Edit `~/.config/chordgen/chords.csv` (remove words you don't want, pin
chords by hand, etc.) and re-run `gen` whenever you want to refresh.

## Introduction

We generally type words letter by letter which can be slow and error prone, chording is a alternate approach where multiple keys are pressed at the same time and the word is outputted automatically. Stenography, which uses this approach is often used in court reporting, and allows the stenographer to type in excess of 300 wpm. The downside is that since it so specialised, there is a large barrier to entry because you can't use any of your existing typing skills.

Chordgen's approach allows you to type normally, but then use chords for some words. This allows you to learn words at your own pace, and focus on the ones that will provide the most benefit first.

## Chording Approach

In order to distinguish normal typing from a chord, it defines chord, shift, and alt1/2 keys that are pressed in combination with the chord to get the desired output. These keys work well on the thumbs to ensure all the combinations are possible to be pressed with them.

| Input                           | Output           |
| ------------------------------- | ---------------- |
| l + chord                       | look`<space>`    |
| l + chord + shift               | Look`<space>`    |
| l + chord + alt1                | looked`<space>`  |
| l + chord + alt2                | looking`<space>` |
| l + chord + alt1 + alt2 (alt3)  | looks`<space>`   |
| l + chord + shift + alt1 + alt2 | Looks`<space>`   |

This is how I have set up my 4 key thumb cluster from left to right:

- alt1 (normally tab on tap or my navigation/number/symbol layer on hold, with hold preferred setting)
- alt2 (normally space on tap or my media/function layer on hold, with tap preferred setting)
- shift (normally backspace on tap or shift on hold, with hold preferred setting)
- chord (normally delete word, this is great when making mistakes while learning)
--
■ **WHAT TO WORK ON**
1 - Using the Chordgen text, answer each question:
(a) Stenographers can type faster than what speed?
(b) What does l + chord + alt2 produce?
(c) What does the chord key normally do in the four-key thumb cluster?
2 - According to the Chordgen text, why does Chordgen let you type normally and use chords only for some words, instead of using a fully chorded system like stenography?
Answer from the Chordgen text by itself.

■ **DATA**
--
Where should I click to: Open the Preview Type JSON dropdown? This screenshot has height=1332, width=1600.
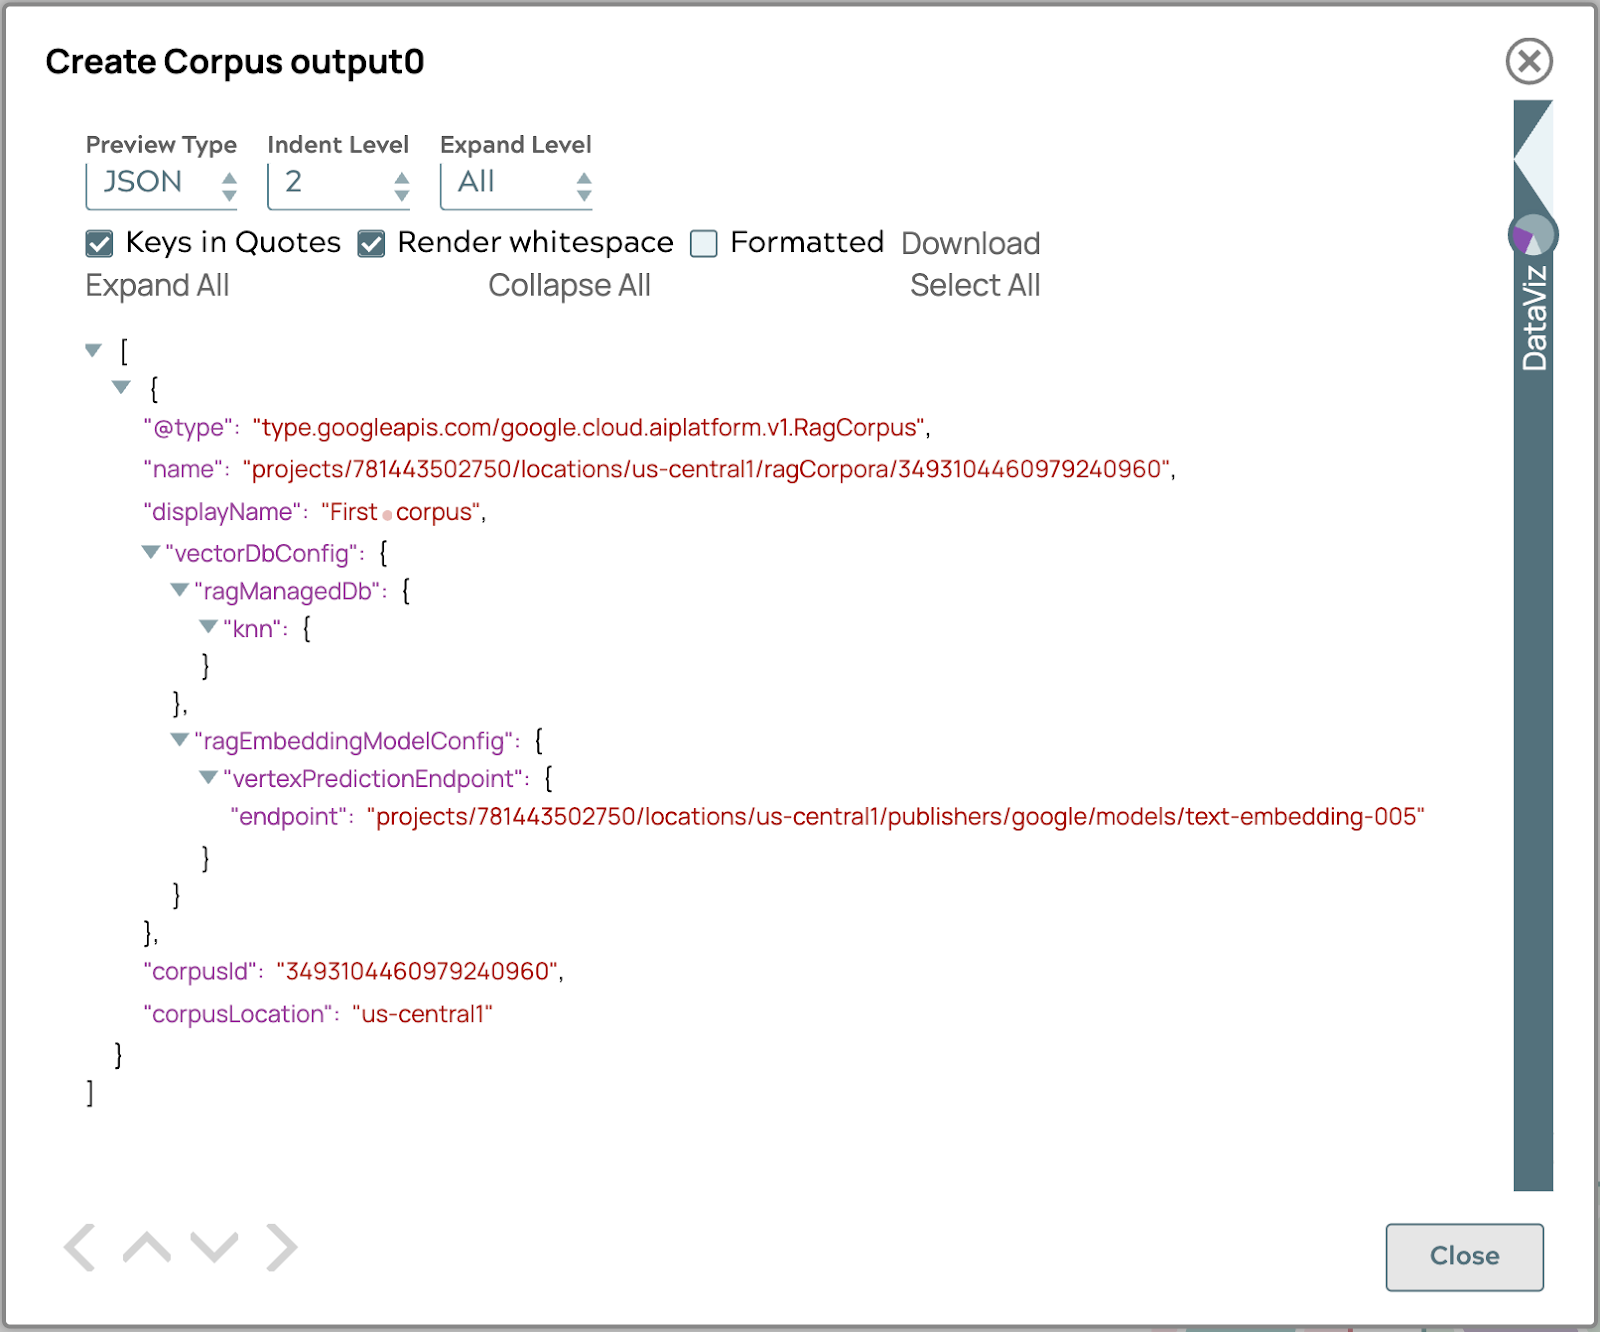pos(161,183)
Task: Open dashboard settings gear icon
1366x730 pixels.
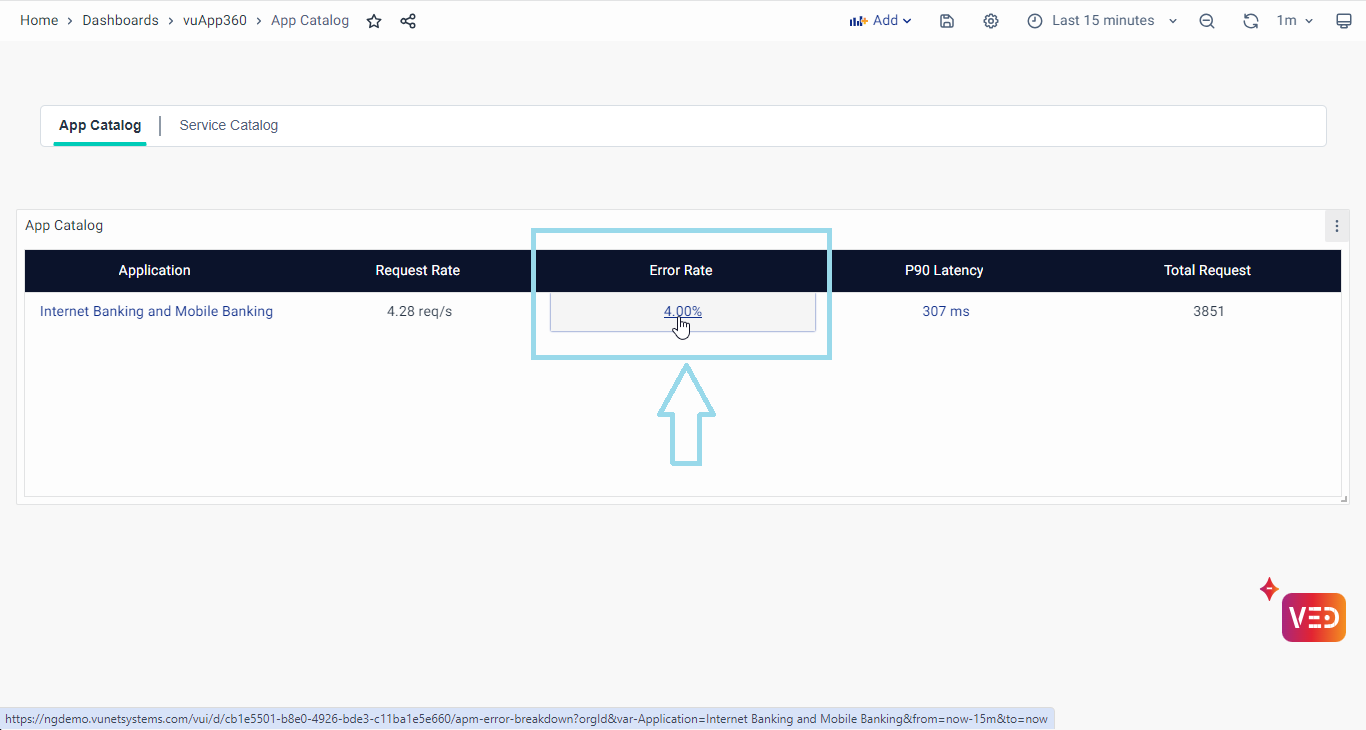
--
■ **EXERCISE RESULTS**
1 -
(a) 300 wpm.
(b) "looking" followed by a space.
(c) It deletes a word.

2 - Stenography is so specialized that it has a large barrier to entry, because none of your existing typing skills carry over. Chordgen keeps normal typing and adds chords for some words. This lets you learn words at your own pace and focus first on the ones that provide the most benefit.